Why your LLM bill keeps surprising you, where the expensive tokens are actually hiding, and the trade-offs worth thinking about before you ship a feature that hits the API on every page view.

Most LLM cost surprises come from one mistake: assuming a token is roughly a word. It isn't. A 500-word English email is around 625 tokens. A 500-character base64-encoded image fragment is also around 625 tokens. A 500-word JSON blob with whitespace and repeated field names? Closer to 1,200. Same wall-clock typing time. Very different bills at the end of the month.

If your feature hits an LLM on every page view and you haven't actually counted what each call costs in tokens, you don't have a cost forecast — you have a budget that explodes when traffic shows up. Here are the five places where token counts surprise developers, what the numbers look like at scale, and what to do about each before it bites.

1. Tokens aren't words. They're not characters either.

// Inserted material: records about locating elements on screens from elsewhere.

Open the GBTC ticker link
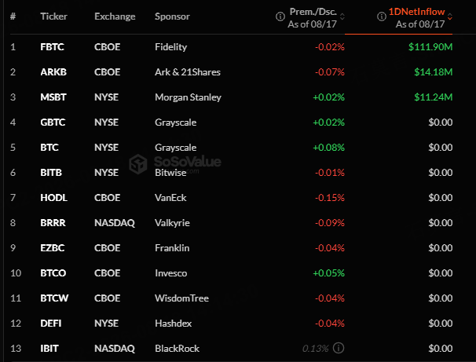Screen dimensions: 476x362 [x=53, y=122]
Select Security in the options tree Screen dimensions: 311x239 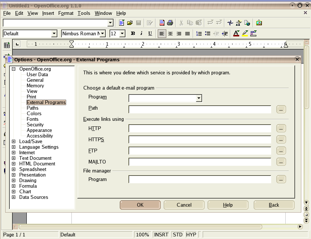point(35,125)
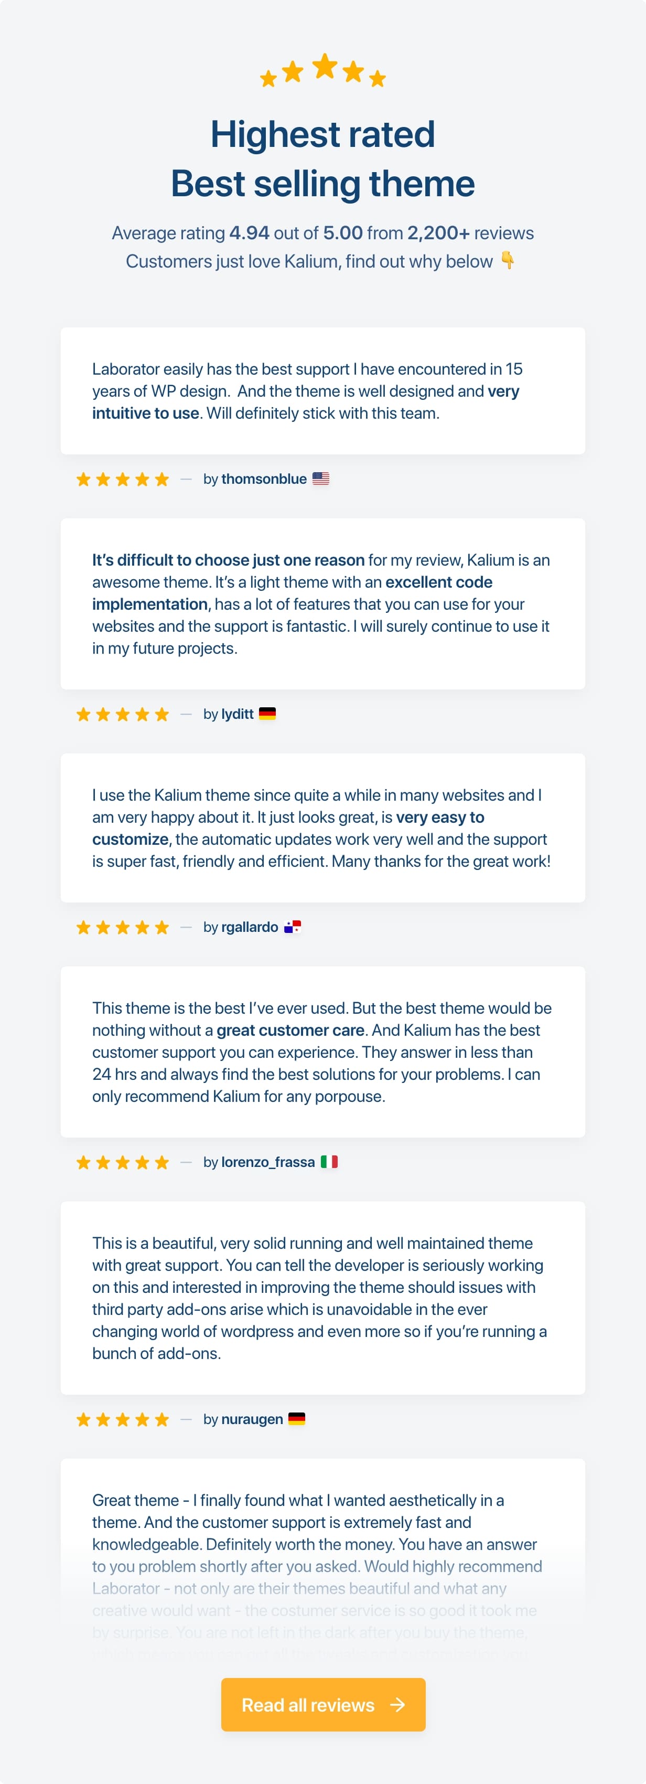646x1784 pixels.
Task: Click the star rating above thomsonblue's name row
Action: click(123, 479)
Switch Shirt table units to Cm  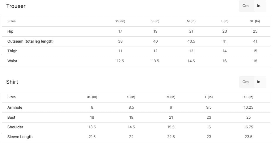click(x=246, y=82)
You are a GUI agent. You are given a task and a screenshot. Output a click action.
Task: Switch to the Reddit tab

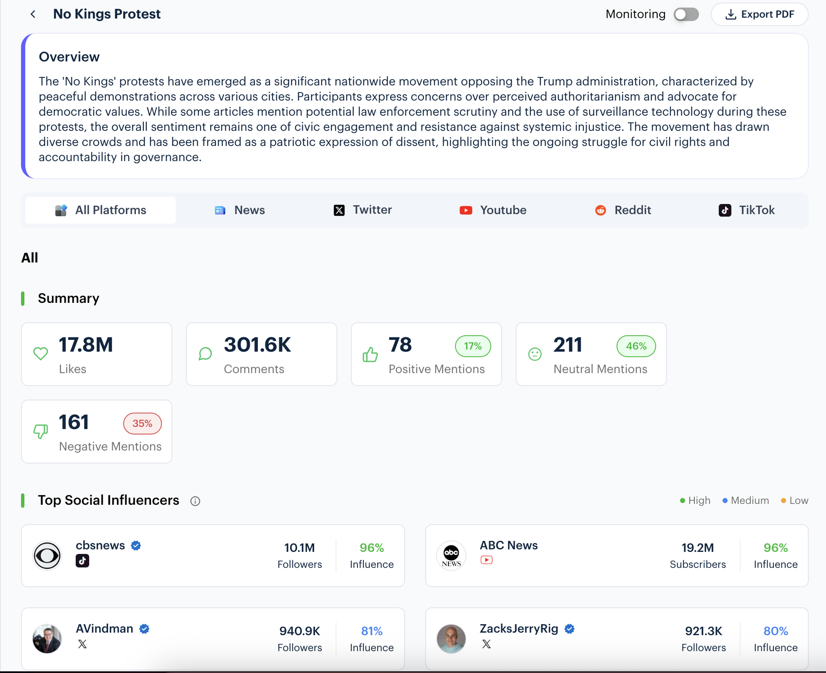point(623,210)
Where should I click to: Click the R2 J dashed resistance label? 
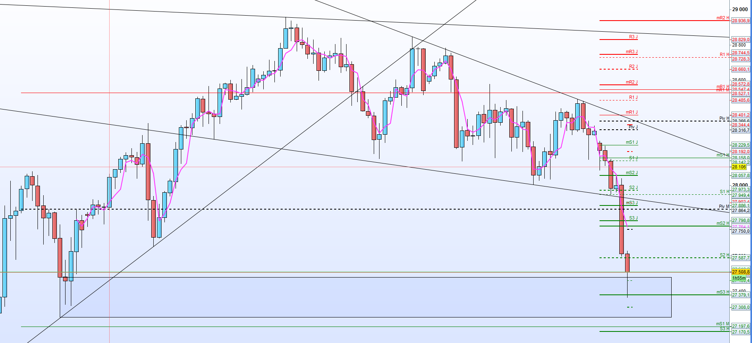coord(633,67)
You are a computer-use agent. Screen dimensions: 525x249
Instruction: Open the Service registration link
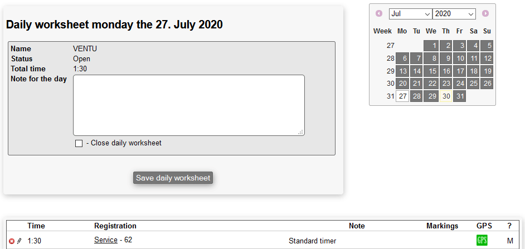(105, 240)
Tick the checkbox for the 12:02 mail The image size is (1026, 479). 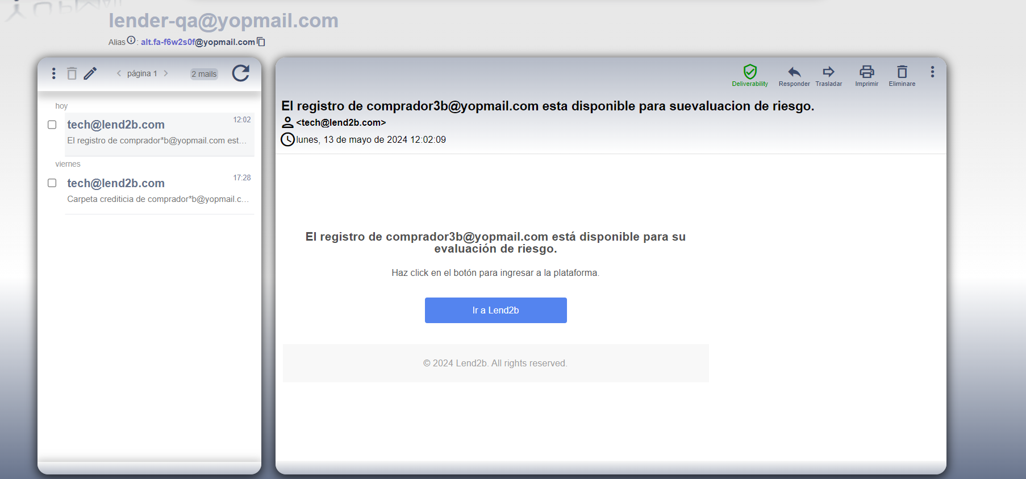(x=52, y=125)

Tokenizers split text into sub-word units, and the rules depend on the model. The string "GPT-4" is 4 tokens in OpenAI's tokenizer ("G", "PT", "-", "4") and 3 in Anthropic's. The string "supercalifragilisticexpialidocious" is 9 tokens in cl100k (OpenAI) and 11 in Claude's tokenizer. Same characters, different costs.

What this means in practice:

Run your actual prompts through the actual tokenizer for the actual model you're using before you ship. The token counter handles the major models. Anthropic also publishes their tokenizer behaviour in their model documentation.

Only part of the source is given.